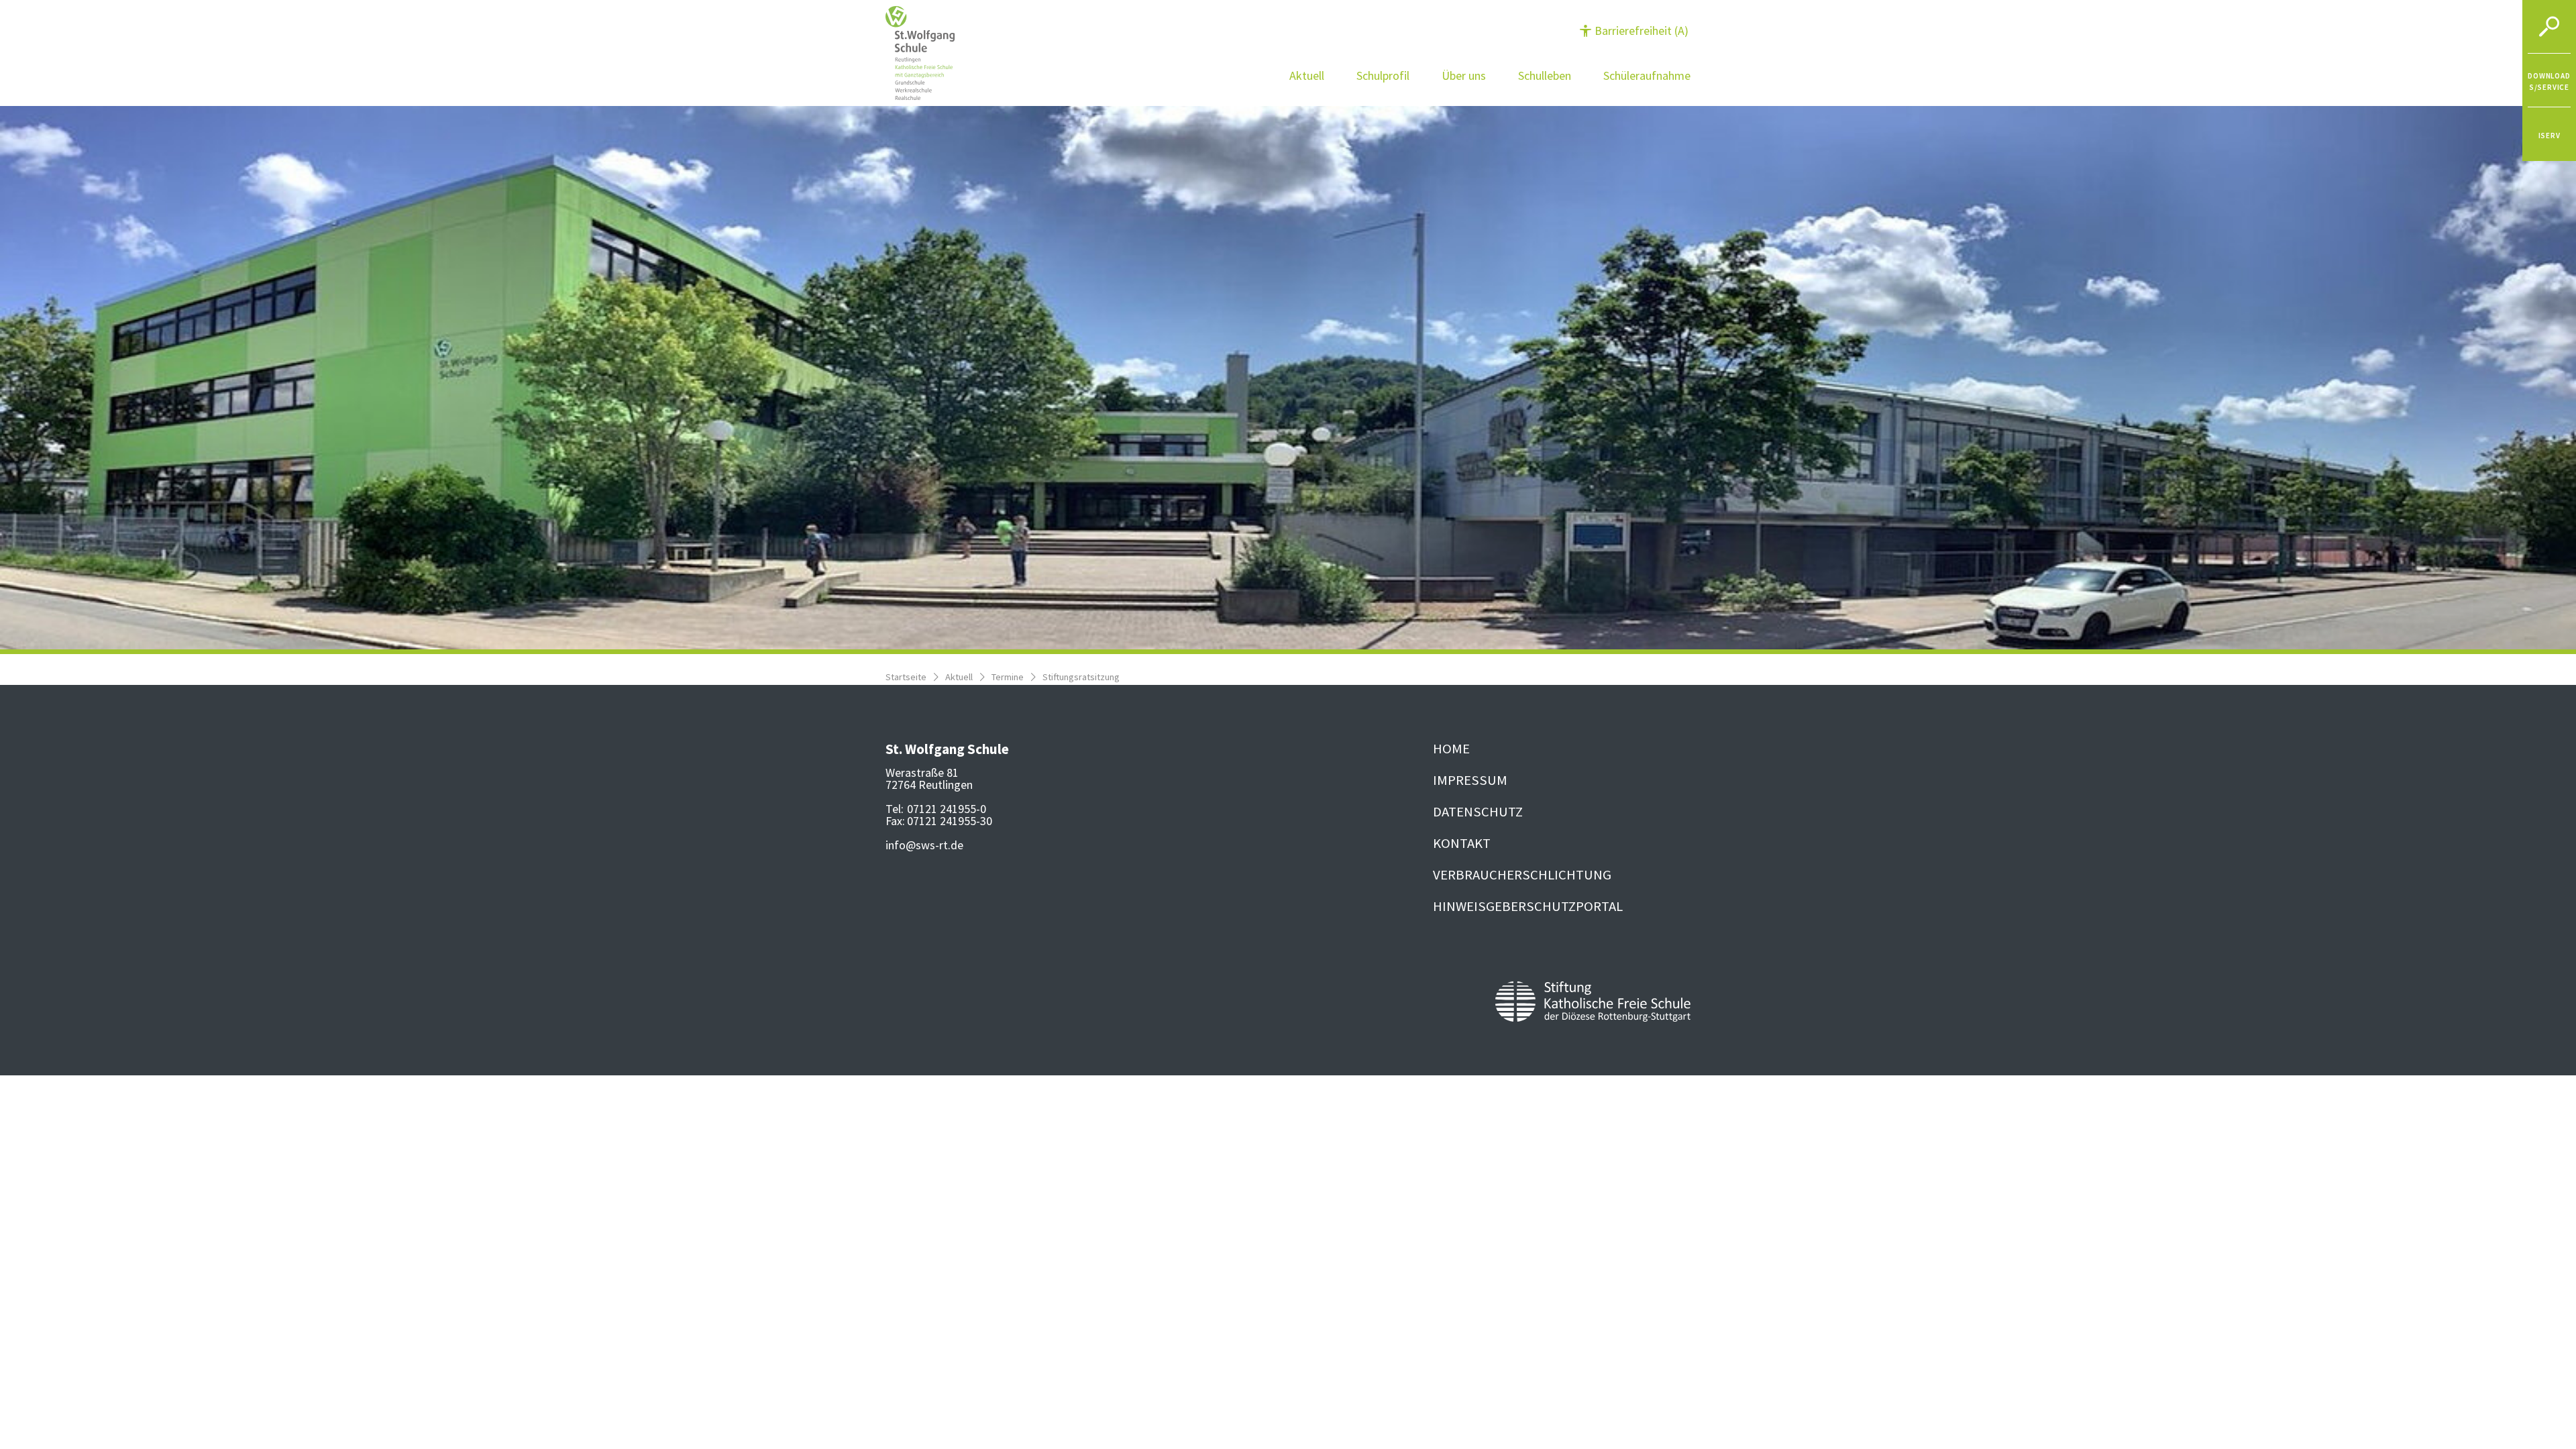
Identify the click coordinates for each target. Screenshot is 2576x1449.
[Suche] (2549, 27)
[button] (1634, 30)
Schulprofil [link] (1382, 75)
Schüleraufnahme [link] (1646, 75)
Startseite (905, 677)
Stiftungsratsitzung (1081, 677)
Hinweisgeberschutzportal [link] (1528, 906)
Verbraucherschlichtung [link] (1522, 874)
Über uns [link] (1464, 75)
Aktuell (959, 677)
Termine (1007, 677)
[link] (2549, 80)
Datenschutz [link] (1478, 811)
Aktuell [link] (1306, 75)
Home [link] (1451, 748)
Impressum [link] (1470, 780)
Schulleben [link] (1544, 75)
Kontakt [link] (1462, 843)
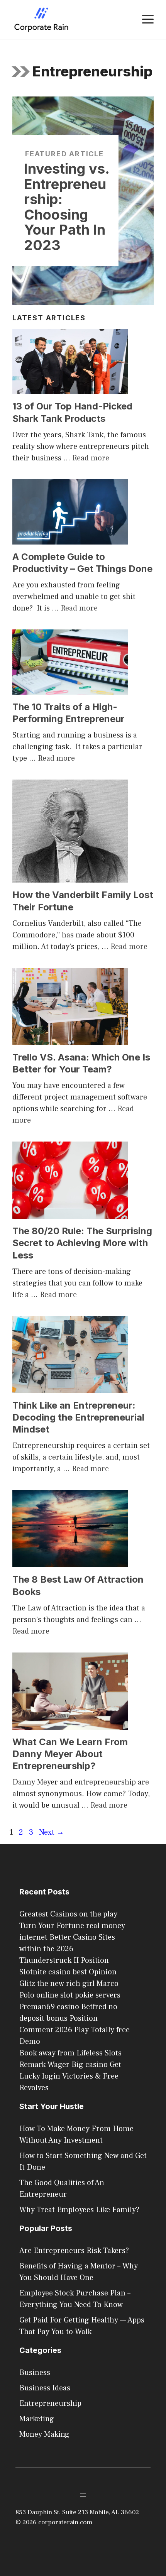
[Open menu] (83, 2495)
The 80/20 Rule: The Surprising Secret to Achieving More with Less (82, 1242)
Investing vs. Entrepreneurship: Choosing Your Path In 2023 (66, 207)
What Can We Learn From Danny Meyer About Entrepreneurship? (70, 1753)
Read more (90, 458)
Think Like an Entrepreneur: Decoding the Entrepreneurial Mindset (78, 1417)
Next (51, 1832)
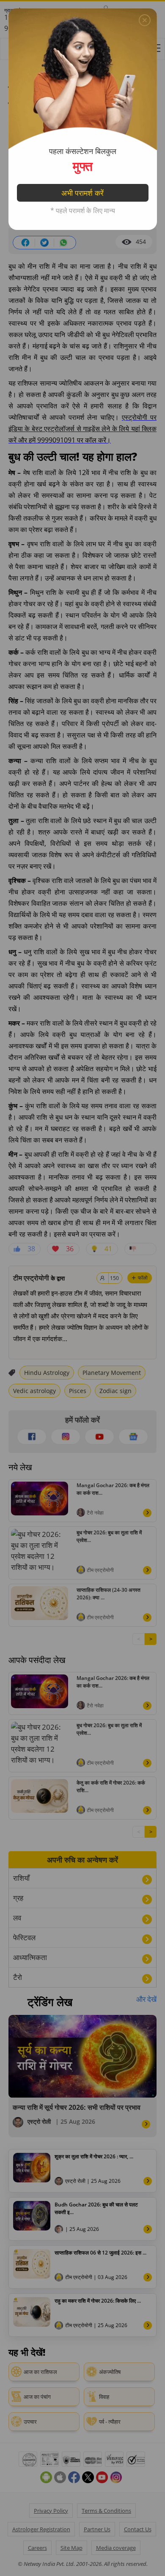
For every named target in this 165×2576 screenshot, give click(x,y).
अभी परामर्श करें (82, 193)
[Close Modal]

# What is needed
When you retype the data above, match every line exactly and leave the pictures behind.

# Response area
Identify the click coordinates for each target. Screenshot is 2576x1449.
[Suche] (2549, 27)
[button] (1634, 30)
Schulprofil [link] (1382, 75)
Schüleraufnahme [link] (1646, 75)
Startseite (905, 677)
Stiftungsratsitzung (1081, 677)
Hinweisgeberschutzportal [link] (1528, 906)
Verbraucherschlichtung [link] (1522, 874)
Über uns [link] (1464, 75)
Aktuell (959, 677)
Termine (1007, 677)
[link] (2549, 80)
Datenschutz [link] (1478, 811)
Aktuell [link] (1306, 75)
Home [link] (1451, 748)
Impressum [link] (1470, 780)
Schulleben [link] (1544, 75)
Kontakt [link] (1462, 843)
[Open menu] (83, 2495)
The 80/20 Rule: The Surprising Secret to Achieving More with Less (82, 1242)
Investing vs. Entrepreneurship: Choosing Your Path In 2023 (66, 207)
What Can We Learn From Danny Meyer About Entrepreneurship? (70, 1753)
Read more (90, 458)
Think Like an Entrepreneur: Decoding the Entrepreneurial Mindset (78, 1417)
Next (51, 1832)
For every named target in this 165×2576 screenshot, give click(x,y).
अभी परामर्श करें (82, 193)
[Close Modal]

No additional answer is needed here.